We use Pete's trained model and explore what comes out at the side of decoder when a single word is presented. First testing frequent words:

In [10]:
words = ['cat','dog', 'fish', 'octopus', 'eat', 'mother', 'son', 'book', 'happiness', 
         'luck','when', 'why', 'how', 'eat', 'banana']

for word in words:
    assert word in words_overlap, word + ' not in one of the vocabularies'

In [11]:
print('Encoded -> Decoded:\n---')
for word in words:
    model.encode(word)
    print(word, '->', model.decode('dog is similar to cat'))

Encoded -> Decoded:
---
cat -> cat cat furry with cat
dog -> dog dog leashed with dog
fish -> fish fish fishing near fish
octopus -> octopus whale whale underwater octopus
eat -> eating eat eating of eat
mother -> mother mother distraught with mother
son -> father son newborn than son
book -> book book paperback about book
happiness -> marriage affection happy in happiness
luck -> fortune gamble lucky of luck
when -> it later about about other
why -> what answer sad about reasons
how -> what react about about importance
eat -> eating eat eating of eat
banana -> banana banana nutritious of banana


It appears that the very frequent words are just repetitions of themelves (cat->cat, dog->dog). The situation gets a bit more interesting when inspecting less frequent words and interrogative words. 

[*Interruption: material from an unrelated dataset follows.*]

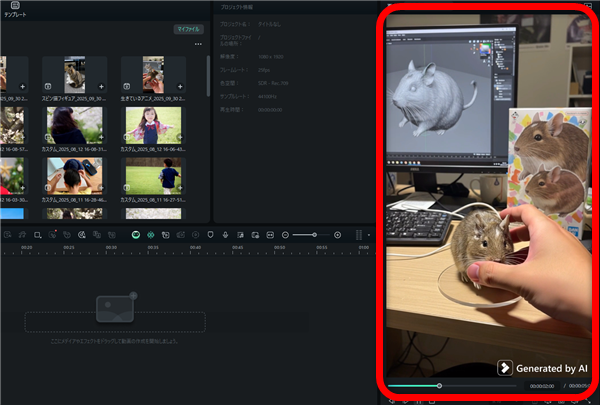Open the timeline track layout options icon
This screenshot has height=405, width=600.
359,234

We now analyse in how many cases the entailed word appears in the list of associates for a given word

In [15]:
def get_assoc(word,top=1):
    word = word.upper()
    row = mat[w2i[word]]
    row[w2i[word]] = 0 # auto-assoc
    if top == 1:
        idx = np.argmax(row)
        return vocab_free_full[idx].lower()
    else:
        non_zeros = len(np.nonzero(row)[0])
        idx = np.argsort(row)[-non_zeros:]
        return [vocab_free_full[i].lower() for i in idx[::-1]]

counter = 0
for word in words_overlap:
    model.encode(word)
    decoded=model.decode('word')
    if word!=decoded:
        list_assoc = get_assoc(word, 0)
        if decoded in list_assoc:
            counter += 1
            if counter < 5:
                print('Encoded word:', word)
                print('Decoded:', decoded)
                print('Associates:', list_assoc, '\n')

Encoded word: ease
Decoded: soothe
Associates: ['easy', 'relax', 'hard', 'difficult', 'simple', 'slow', 'comfort', 'tense', 'pain', 'soothe', 'help', 'smooth', 'slide', 'ability', 'quick', 'nervous', 'grace', 'complex', 'mind', 'rest'] 

Encoded word: obnoxious
Decoded: annoying
Associates: ['rude', 'loud', 'annoying', 'jerk', 'snotty', 'irritating', 'crazy', 'stupid', 'pain', 'me', 'snob', 'drunk', 'mean', 'bother', 'attitude', 'people', 'arrogant', 'silly', 'nose'] 

Encoded word: poor
Decoded: poverty
Associates: ['rich', 'bad', 'people', 'old', 'money', 'dirty', 'poverty', 'house', 'lonely', 'welfare', 'sad'] 

Encoded word: daily
Decoded: everyday
Associates: ['news', 'weekly', 'routine', 'newspaper', 'everyday', 'always', 'paper', 'today', 'monthly', 'day', 'bread', 'regular', 'often', 'log', 'ritual', 'schedule'] 



Entailed word is an associate in less than 10% of cases:

In [16]:
counter/len(words_overlap)

0.08745247148288973

One possible reason why there is such a small overlap in entailment predictions and free norms might be the dataset that is used for training of the model. SNLI dataset contains sentences which usually involve people doing certain actions, generated by captioning imges. The vocabulary gathered in that way does not contain many finesses arising in a discourse or a written piece of text. To alleviate this one could try training the model on a different data set.

Another reason for this poor match might be the model architecture which is designed as to process syntax, something less relevant in free association norms. So, the second idea is to modify the model to train it on more co-occurrence data (although some people have strongly argued against the interpretation of associations as co-occurences in text).